## WHAT YOU NEED TO DO
From the line containing "The width and" to the last line of the listing, both included, copy every line exactly and drop the pictures.

## INFORMATION
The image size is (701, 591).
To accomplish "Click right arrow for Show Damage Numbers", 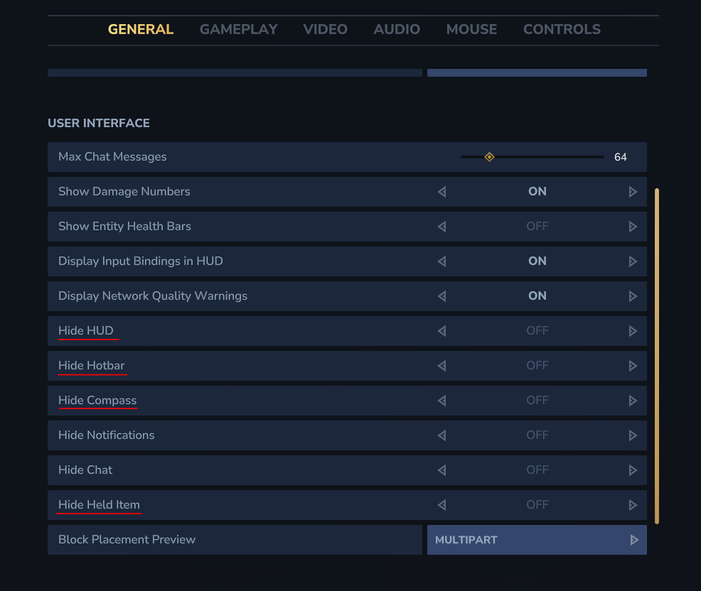I will coord(633,192).
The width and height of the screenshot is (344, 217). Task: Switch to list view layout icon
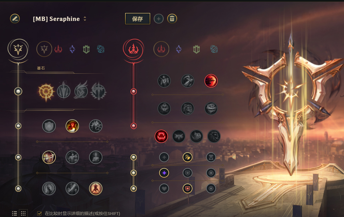[15, 213]
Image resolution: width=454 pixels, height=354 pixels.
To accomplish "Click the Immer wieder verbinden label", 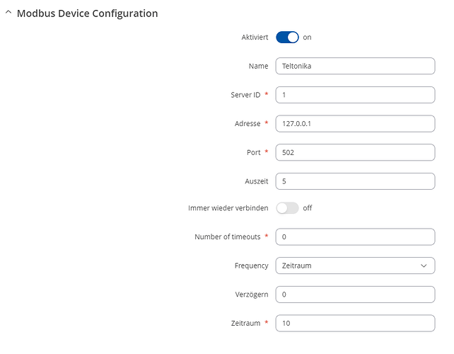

## REPLY TO THE EXERCISE
The width and height of the screenshot is (344, 217). Task: Switch to list view layout icon
[15, 213]
Image resolution: width=454 pixels, height=354 pixels.
To accomplish "Click the Immer wieder verbinden label", 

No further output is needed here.